In the same way that we find mature people in their 20´s and adults in their 40´s that behave as children, we can teach units that are planned for third or fourth graders to first graders. This is how we use differentiation. The animals section of my classroom library is big and includes picture books to books with extensive information about a specific animal. Students will be free to choose their books for their own interest and projects and will be informed by the variety of resources available. In previous years, I have had very gifted and talented students that were always looking for more information. From my experience, the willingness to learn is not limited by age.
I will also use the ideas about intuitive and analytical thinking that are presented in The Process of Education (1960). These are essential features of productive thinking. Science and math are subjects where is very easy to apply these processes, but they can also be used in other subjects.
The final application of Gardner´s theories into my curriculum unit about animals, -includes the motives for learning. They must be based as much as possible upon the arousal of interest in what is to be learned, and they must be kept broad and diverse in expression.
Students need to know why they are going to learn about animals. They need to know that they live with us on the Earth and are part of our life cycle. The groups of animals are broad and diverse, - as Gardner says, this diversity promotes learning.
On the other hand, I share with Piaget, the theory that a person takes material into their mind from the environment, which may mean changing the evidence of their senses to make it fit. In the same way, students need adaptation to live in two cultures and two languages. They will assimilate concepts from visiting Brookfield or Lincoln Park Zoo or a farm during Fall with their parents. These new concepts about animals will be assimilated and then accommodated in their minds. Besides these field trips that I will propose to parents, I will show National Geographic videos about animals and pictures from my visits to the Zoo.

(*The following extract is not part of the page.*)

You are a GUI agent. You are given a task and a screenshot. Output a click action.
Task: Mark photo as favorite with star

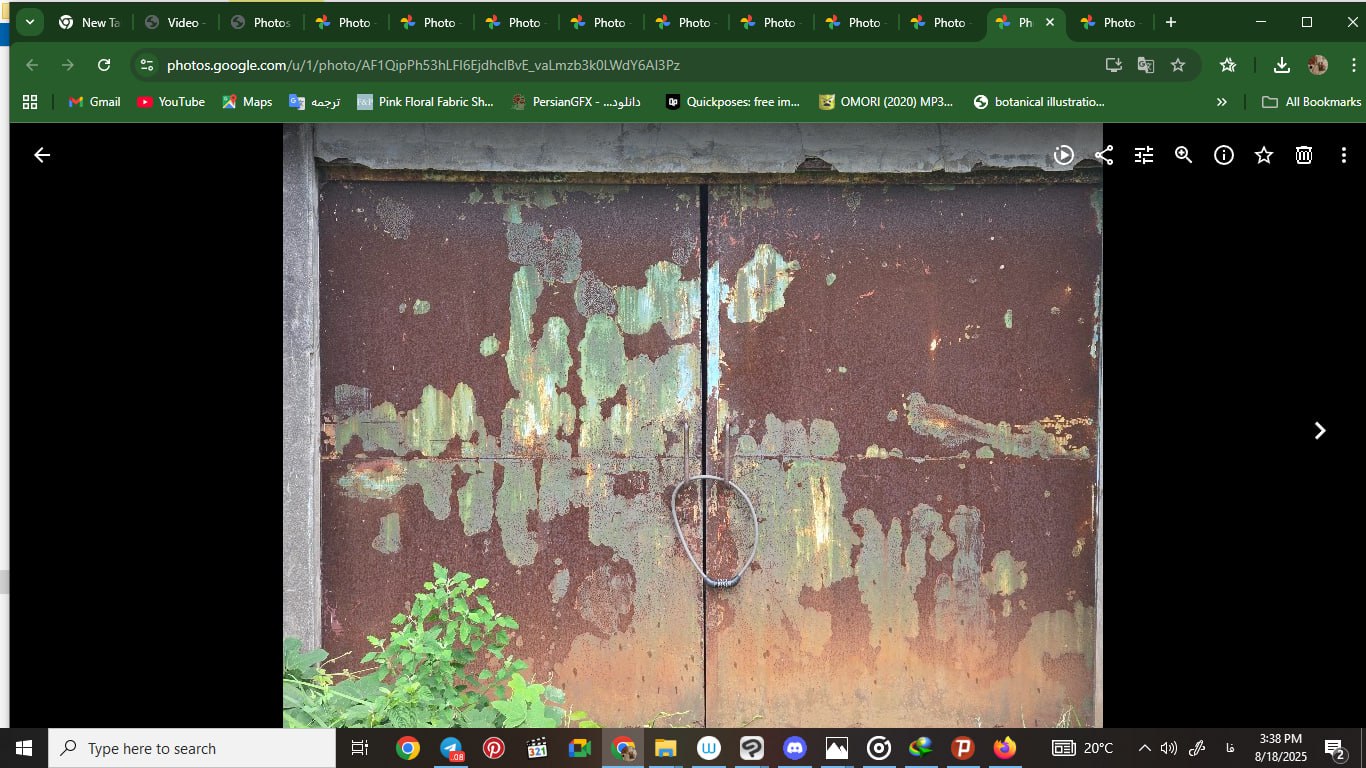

Another of Piaget´s key ideas fits perfectly in the unit. Classification, the ability to group objects together on the basis of common features, will be used often during the teaching of the unit. Students will need to classify animals into different categories and group them based on similarities and differences.
Further, Piaget´s idea of class inclusion will apply, where some classes or sets of objects are also sub-sets of a larger class. Students will learn, for example, that there is a class of creatures called mammals and that there is a class called animals. But all mammals are also animals, so the class of animals also includes that of mammals.
I will definitely adopt Piaget and Garner´s theories as I develop this unit and I am sure it will be a very enriching educational experience for the students and another positive teaching experience for me.